> **TASK DESCRIPTION**:
Wherever a picture appears, leave it out; set down everything else in the records exactly.

> **DATA PROVIDED**:

-=-=-=-=-

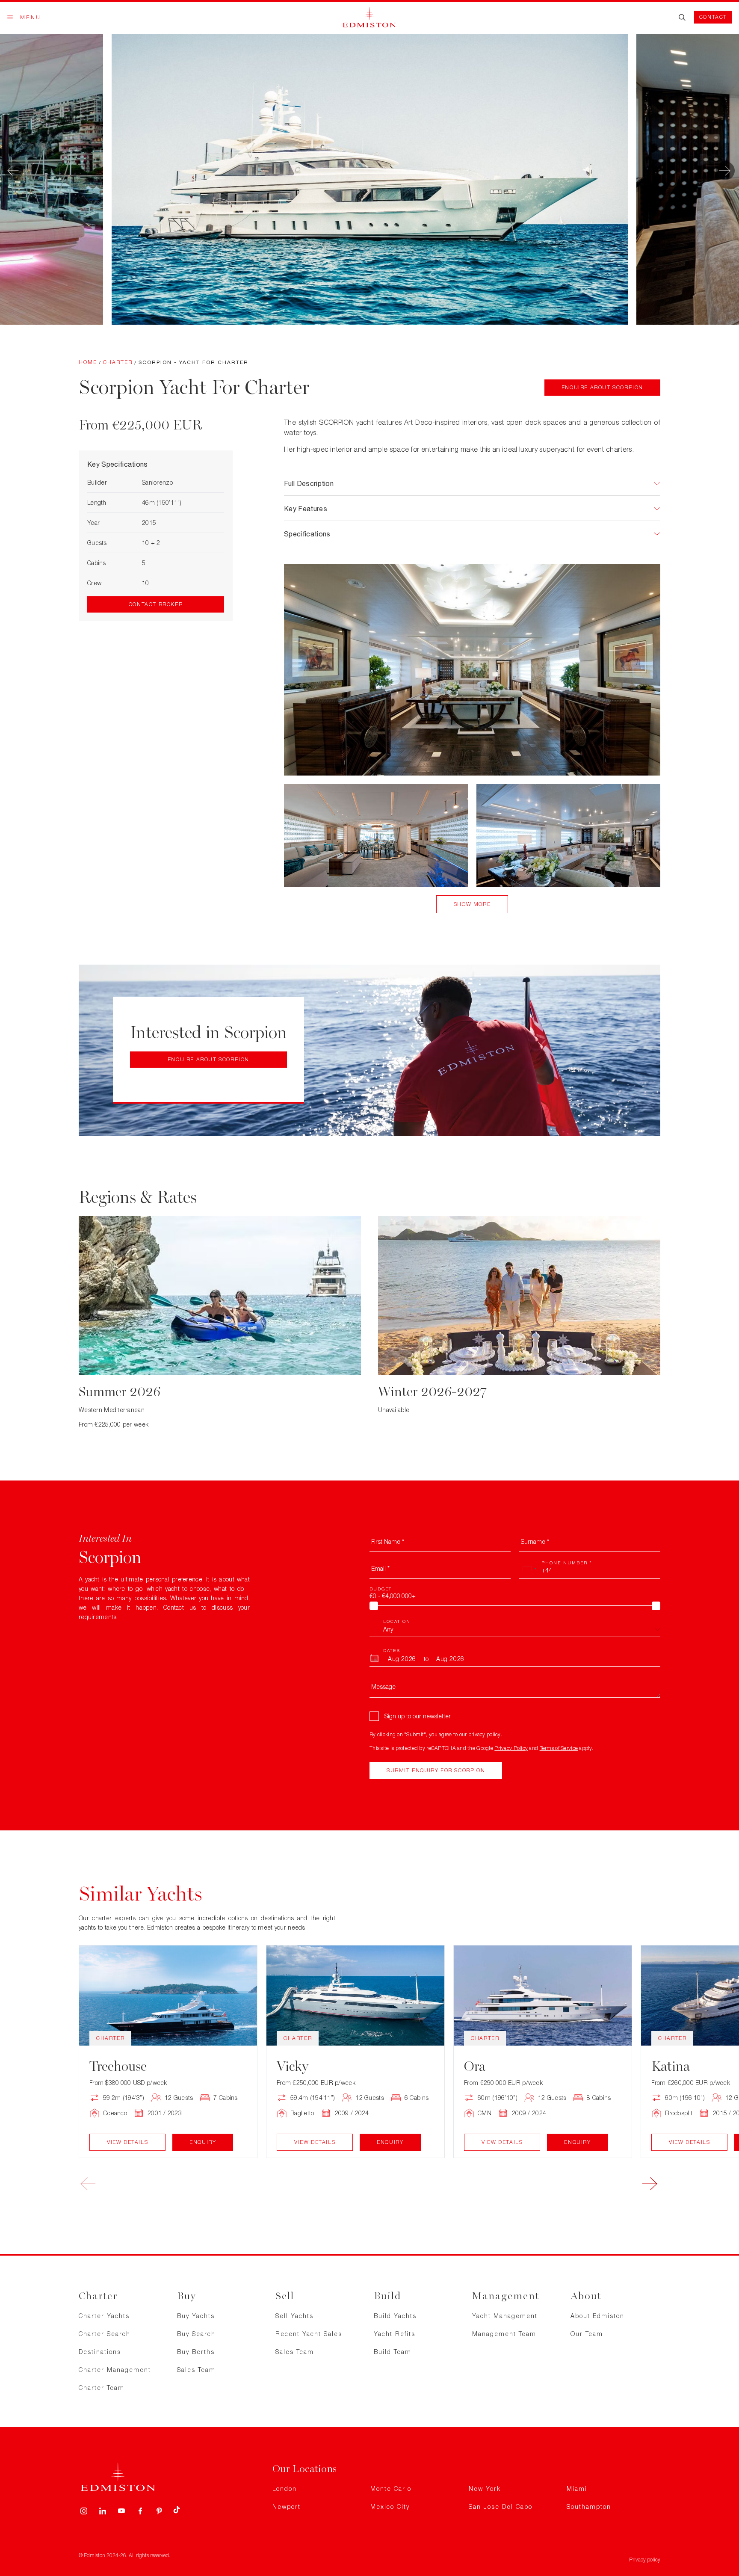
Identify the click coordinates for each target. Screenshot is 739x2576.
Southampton (589, 2506)
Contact (713, 17)
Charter (118, 362)
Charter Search (104, 2333)
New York (485, 2488)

-=-=-=-=-

> **COMPLETED EXERCISE**:
Identify the click coordinates for each target. Screenshot is 739x2576.
Southampton (589, 2506)
Contact (713, 17)
Charter (118, 362)
Charter Search (104, 2333)
New York (485, 2488)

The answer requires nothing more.